For any inquiries or questions regarding WARNS, please send an email to the following address: WARNS@wsu.edu.

Paul Strand, Ph.D.

Paul S. Strand’s research is concerned with the social skills development and school readiness of children and youth from culturally and linguistically diverse backgrounds. Also of concern to him are verbal processes that emerge in cultural context and guide behavior, such as emotional knowledge and social values. His applied efforts aim to develop and improve the WARNS as a model assessment-intervention framework for use in school and juvenile court settings. Paul also is leading the development of the middle school and elementary school versions of the WARNS instrument.

Brian French, Ph.D.

Brian French’s research focuses on educational and psychological measurement issues. With regard to WARNS, Brian focuses on the technical aspects and operational issues of the assessment relating to score use for decisions about individuals. This work ties directly to his area of research. The first area concerns the application of psychometric methods to gather score validity evidence for instruments. The second area, informed by the first, is the use of methodological studies to evaluate and improve methods in terms of efficiency and accuracy used to gather test score validity evidence. A sample of topics of interest include: Measurement Invariance, Structural Equation Modeling, Item Response Theory, Classical Test Theory, Factor Analysis, Monte Carlo studies.

Bruce Austin, MS, MA

Bruce Austin holds a master’s in educational psychology, as well as in statistics.  He is a Research Associate Professor working with the university’s Learning and Performance Research Center. Bruce’s research focuses on statistical methods, specifically in the areas of psychometrics and measurement invariance. His work includes developing statistical methods for detecting and adjusting data for various sources of construct irrelevant variance.

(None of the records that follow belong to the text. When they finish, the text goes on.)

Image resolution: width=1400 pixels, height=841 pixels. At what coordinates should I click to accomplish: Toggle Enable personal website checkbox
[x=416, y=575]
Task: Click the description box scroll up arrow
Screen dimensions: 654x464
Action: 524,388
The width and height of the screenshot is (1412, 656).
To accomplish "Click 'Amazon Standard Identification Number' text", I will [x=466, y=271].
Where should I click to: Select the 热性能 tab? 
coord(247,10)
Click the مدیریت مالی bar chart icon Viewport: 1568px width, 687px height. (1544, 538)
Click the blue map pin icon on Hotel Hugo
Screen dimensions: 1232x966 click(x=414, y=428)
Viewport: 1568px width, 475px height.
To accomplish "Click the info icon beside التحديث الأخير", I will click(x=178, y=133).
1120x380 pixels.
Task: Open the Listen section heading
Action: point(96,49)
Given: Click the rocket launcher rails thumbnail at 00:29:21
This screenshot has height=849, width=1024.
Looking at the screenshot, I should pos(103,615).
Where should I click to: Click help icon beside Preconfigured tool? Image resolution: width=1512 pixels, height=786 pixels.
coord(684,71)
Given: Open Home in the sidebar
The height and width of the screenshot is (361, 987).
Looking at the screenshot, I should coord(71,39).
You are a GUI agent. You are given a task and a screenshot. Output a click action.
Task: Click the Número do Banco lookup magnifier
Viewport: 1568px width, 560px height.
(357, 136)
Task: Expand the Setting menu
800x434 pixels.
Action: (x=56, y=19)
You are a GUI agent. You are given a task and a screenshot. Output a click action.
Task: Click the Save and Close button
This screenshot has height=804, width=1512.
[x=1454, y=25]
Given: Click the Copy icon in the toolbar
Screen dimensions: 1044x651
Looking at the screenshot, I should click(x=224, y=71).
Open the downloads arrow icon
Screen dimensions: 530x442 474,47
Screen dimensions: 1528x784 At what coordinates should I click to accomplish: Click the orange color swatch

As part of the WARNS team, Bruce is helping implement the assessment in high schools in the state of Washington as well as nationally.  He is looking forward to helping with the development of future WARNS assessment instruments for younger age-groups.

Thao Vo, MA

Thao Vo holds a master’s in Educational Psychology. One of her research areas is the application of a new generation of item bias analysis to the WARNS in an ecological framework to understand why bias occurs using sociological, community, and contextual variables as possible explanations, above ethnicity.  Ms. Vo is also in charge of training for new WARNS subscribers and also assists with marketing efforts for the assessment platform.